Alex Salmond says Treasury civil servants were briefing the media about a key political argument, in direct violation of purdah.
Alex Salmond says Treasury civil servants were briefing the media about a key political argument, in direct violation of purdah.

Just under a year ago a document came into my hands which shone a dramatic light on the nefarious activities of the Treasury and the compromising of the BBC during the Scottish referendum campaign.

Sent to me last October, a few weeks after the referendum, it was in the form of an email of September 10 2014, timed at 22.15 and 34 seconds.

It was from a Treasury official to contacts in the BBC.

It contains the revealing line to be attributed to a “Treasury source” that “RBS have been in touch. They have similar plans to base themselves in London.”

Both the content and timing are significant.

The timing ensured that this leak about the intentions of the Royal Bank of Scotland was reported at the end of the BBC 10 o’clock news that very night and in exactly the terms of the Treasury steer. The problem with this is twofold.

The Royal Bank of Scotland board meeting, which actually made that decision on that fateful night, didn’t end until 10.40pm and the Treasury were not officially notified until around 10.45pm.

In other words the Treasury leak to the BBC was 25 minutes before the RBS board had even made its decision.

Even then the Royal Bank policy was meant to be released to the markets at 7am the next morning, in line with proper established practice for market-sensitive announcements.

Secondly on content, the Treasury email distorts the decision.

The RBS contingency plan was not to base their headquarters in London but to re-register the brass plaque.

To do:
[1] Using the text about the Treasury leak to the BBC, answer each question in a few words:
(a) On what date was the Treasury email sent?
(b) At what time did the Royal Bank of Scotland board meeting end?
(c) What did the RBS contingency plan actually involve?
[2] Write the next few paragraphs of the text about the Treasury leak to the BBC, starting after the sentence about re-registering the brass plaque.

Information shown:
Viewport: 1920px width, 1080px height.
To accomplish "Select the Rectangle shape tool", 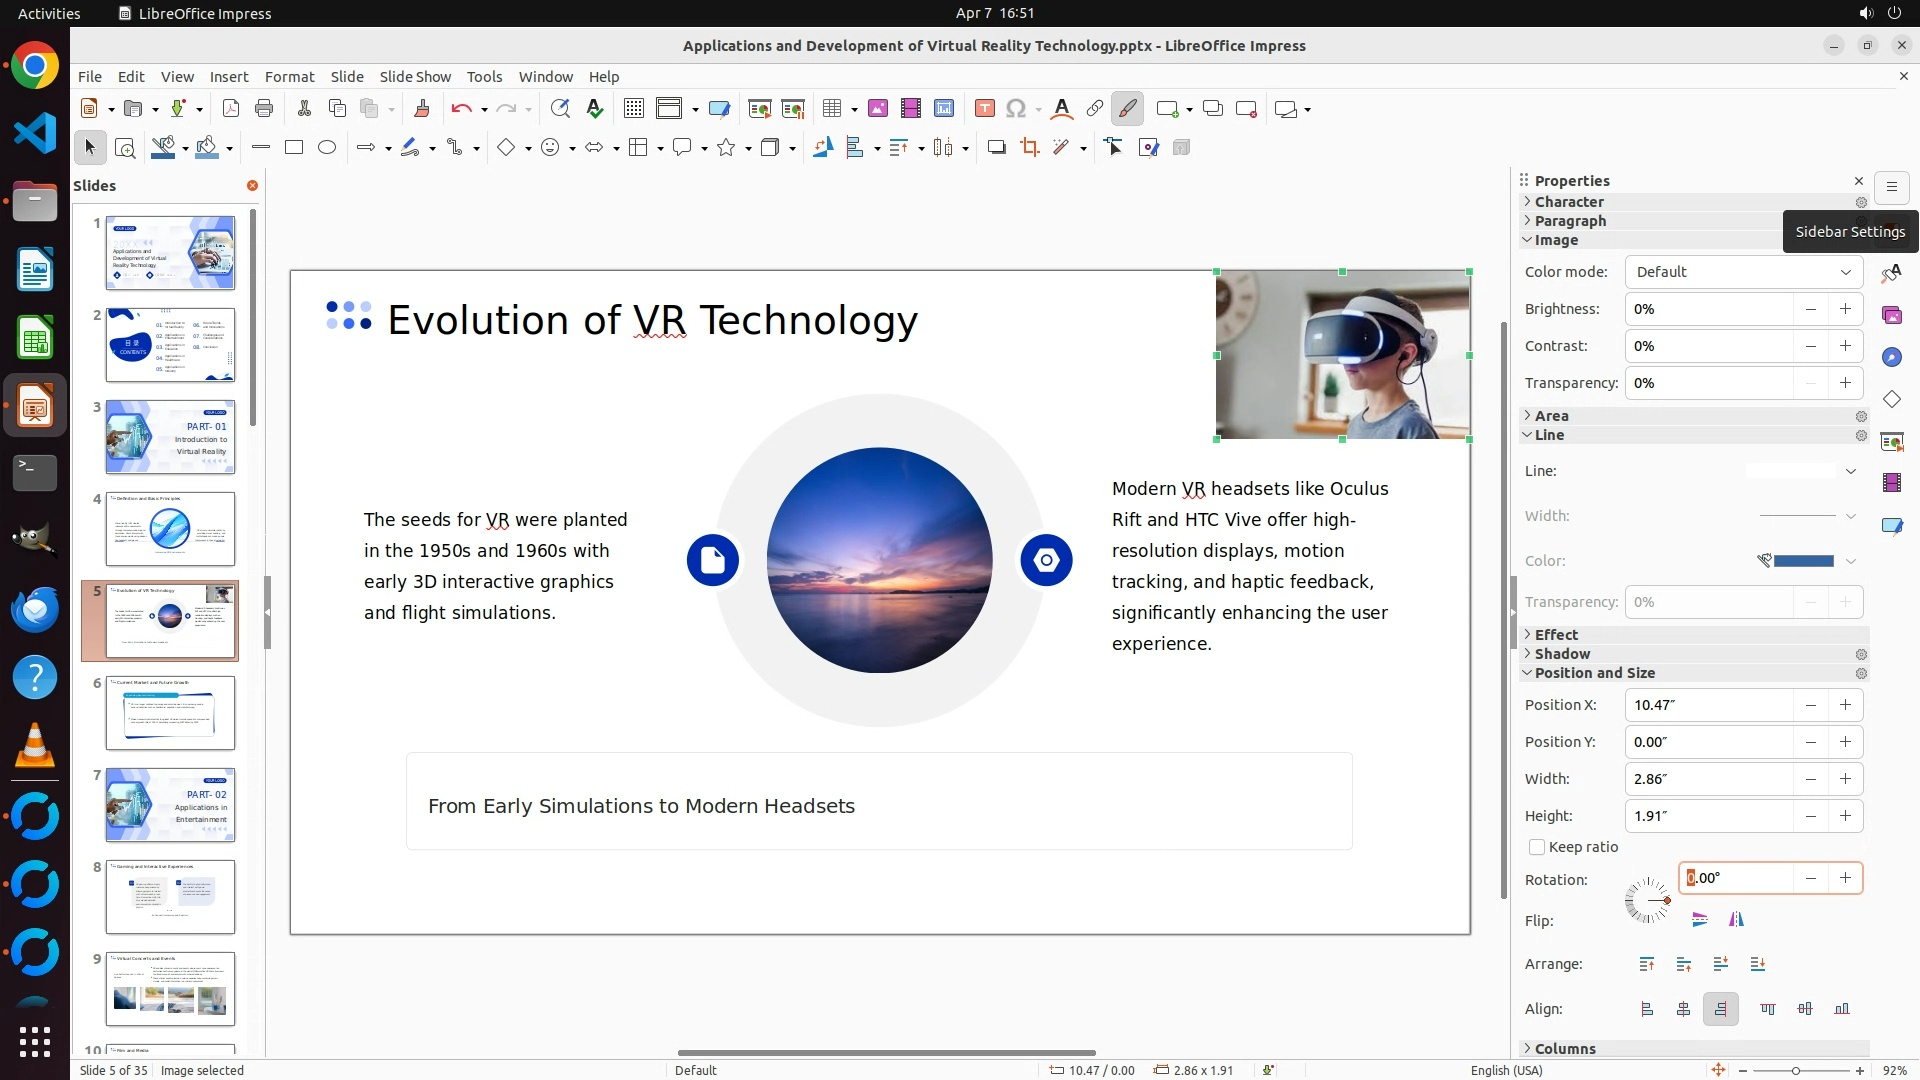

Outputs in order:
[1]
(a) September 10, 2014
(b) 10.40pm
(c) Re-registering the brass plaque, not basing the headquarters in London

[2]
This was made clear in a memo from RBS boss Ross McEwan in a letter to all RBS staff the following morning when he said the decision was a technical one which would leave investment and jobs unaffected.

By then of course the media horse had bolted thanks to the Treasury briefing.

However, there is another and even more revealing problem.

All of this took place exactly one week before Scottish referendum day and demonstrates that Treasury civil servants were proactively briefing the media about a key political argument.

Indeed the release of further documents under Freedom of Information show that this email was part of a much wider correspondence chain which involved Treasury civil servants and No Campaign material.

Why is this such a huge scandal?

The referendum was held under the auspices of the Edinburgh Agreement where section 29 states that the UK Government would follow the rules of “purdah” the commitment to civil service and Government machine impartiality to which the Scottish Government were bound by law in the referendum.

Under purdah the Government machine is required to stay out of political campaigning for a 28-day period before the poll.

Instead the Treasury were doing their level best to pressurise banks into making statements and, as if that isn’t bad enough, leaking decisions before they were even made and presenting them in a fashion deeply hostile to the Yes campaign.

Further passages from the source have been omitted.